I was sitting there wondering what you would have seen and heard that you have’nt already seen and heard in your own parents’ voices, songs, notes, scats, and compositions.

Your Daddy told me you know who Esperanza is and that you like her a lot.  That means you would have really been paying attention at the concert.  You would have noticed how thousands of people were packed on several different levels to see ladies perform. 

When the pretty, thin lady with a big afro came onto stage, it may have reminded you of how you hold the microphone pretending to be a singer.  To the left, you would have seen a man, playing the piano, like your daddy.  In the back you would have seen a bunch of drums and cymbals. To the right you would have seen a big oversized radio with people playing instruments behind it.  Behind them, you would have seen vocalists and musicians.  You would have known that that big ole instrument Esperanza started to play was an upright bass.

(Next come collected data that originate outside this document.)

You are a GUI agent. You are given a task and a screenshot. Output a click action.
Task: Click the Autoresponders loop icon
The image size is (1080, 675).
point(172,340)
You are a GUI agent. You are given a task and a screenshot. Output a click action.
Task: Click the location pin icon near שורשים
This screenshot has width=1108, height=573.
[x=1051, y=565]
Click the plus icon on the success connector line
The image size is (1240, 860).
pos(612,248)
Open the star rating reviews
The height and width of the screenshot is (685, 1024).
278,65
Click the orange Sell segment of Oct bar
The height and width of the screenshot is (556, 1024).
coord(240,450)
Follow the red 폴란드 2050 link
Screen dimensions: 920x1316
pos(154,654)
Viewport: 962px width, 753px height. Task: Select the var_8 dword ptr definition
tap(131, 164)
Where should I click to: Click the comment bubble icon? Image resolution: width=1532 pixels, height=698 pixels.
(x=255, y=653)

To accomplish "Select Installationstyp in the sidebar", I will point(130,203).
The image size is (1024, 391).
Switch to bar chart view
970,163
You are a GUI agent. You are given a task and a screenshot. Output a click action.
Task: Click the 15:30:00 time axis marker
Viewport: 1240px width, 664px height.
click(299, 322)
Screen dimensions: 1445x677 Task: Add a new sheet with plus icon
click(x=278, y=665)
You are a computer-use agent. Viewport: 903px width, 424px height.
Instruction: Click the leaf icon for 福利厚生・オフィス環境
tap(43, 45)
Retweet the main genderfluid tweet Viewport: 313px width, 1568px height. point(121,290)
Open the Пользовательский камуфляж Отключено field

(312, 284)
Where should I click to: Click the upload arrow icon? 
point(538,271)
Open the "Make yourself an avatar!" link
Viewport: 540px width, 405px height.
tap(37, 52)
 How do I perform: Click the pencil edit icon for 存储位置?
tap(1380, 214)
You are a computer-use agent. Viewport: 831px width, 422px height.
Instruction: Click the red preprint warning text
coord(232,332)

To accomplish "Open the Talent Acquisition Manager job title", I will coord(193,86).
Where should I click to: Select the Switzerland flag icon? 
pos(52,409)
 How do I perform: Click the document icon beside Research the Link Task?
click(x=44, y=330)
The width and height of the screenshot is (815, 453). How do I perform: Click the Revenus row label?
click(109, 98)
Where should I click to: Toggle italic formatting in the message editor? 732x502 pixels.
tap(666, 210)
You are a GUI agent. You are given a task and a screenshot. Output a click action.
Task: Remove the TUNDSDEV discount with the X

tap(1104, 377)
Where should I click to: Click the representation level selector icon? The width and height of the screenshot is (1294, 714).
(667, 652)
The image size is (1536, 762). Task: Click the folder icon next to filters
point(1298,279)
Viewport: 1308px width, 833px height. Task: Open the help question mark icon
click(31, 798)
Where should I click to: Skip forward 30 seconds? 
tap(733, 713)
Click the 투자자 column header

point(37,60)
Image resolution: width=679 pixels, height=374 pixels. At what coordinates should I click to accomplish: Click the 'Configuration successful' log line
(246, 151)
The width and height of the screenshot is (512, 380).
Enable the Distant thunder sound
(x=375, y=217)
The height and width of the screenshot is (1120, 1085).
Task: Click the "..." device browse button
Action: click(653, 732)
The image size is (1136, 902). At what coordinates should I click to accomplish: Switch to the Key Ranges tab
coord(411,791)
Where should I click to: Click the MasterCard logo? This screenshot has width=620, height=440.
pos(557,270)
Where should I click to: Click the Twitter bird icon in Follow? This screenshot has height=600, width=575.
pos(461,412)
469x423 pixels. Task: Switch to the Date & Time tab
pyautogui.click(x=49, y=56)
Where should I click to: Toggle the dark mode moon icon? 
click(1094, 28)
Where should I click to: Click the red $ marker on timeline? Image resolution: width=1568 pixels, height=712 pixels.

Esperanza’s voice is soft and it is powerful when it needs to be.  Just like yours.  When Esperanza told a story during her song Radio Song, it made me think of how you must sound when you tell your Mama and Daddy how your day at school went.

At the concert you would have heard the song Esperanza wrote about a man who was put in prison for 30 whole years for something he didn’t do. Your eyes would have gotten as big as marbles when during the song all the lights went out and you would have heard something that sounded like a jail door close.

Later, your daddy would have made sure you knew what that song was all about. 

You would have recognized the song “Black Gold” and you would have liked the surprise guest singer Algebra Blessett’s pretty yellow dress.  You would have liked her singing too.  You know good singing when you hear it. 

Your daddy says you are growing fast and that you want to play an instrument.  You already know that women can be jazz singers and jazz musicians too.  But I bet you didn’t know that Esperanza got hooked on jazz when she was 4, after seeing a jazz artist on a kid TV show.  Did you know that when she was 5, she taught herself to play the violin and joined a community orchestra that had grown-ups and children in it? 

You would have been singing some of the songs on Sunday morning.  You would have probably looked in the mirror, knowing that those jazz ladies were once just like you.

_____________________________________

Terri Lyne Carrington and Esperanza Spalding recently performed at the Cobb Energy Centre from the Performing Arts.  The "Ladies of Jazz" concert, which was presented before a general audience, was a part of the ArtsBridge Program - an arts education program for K-12 students.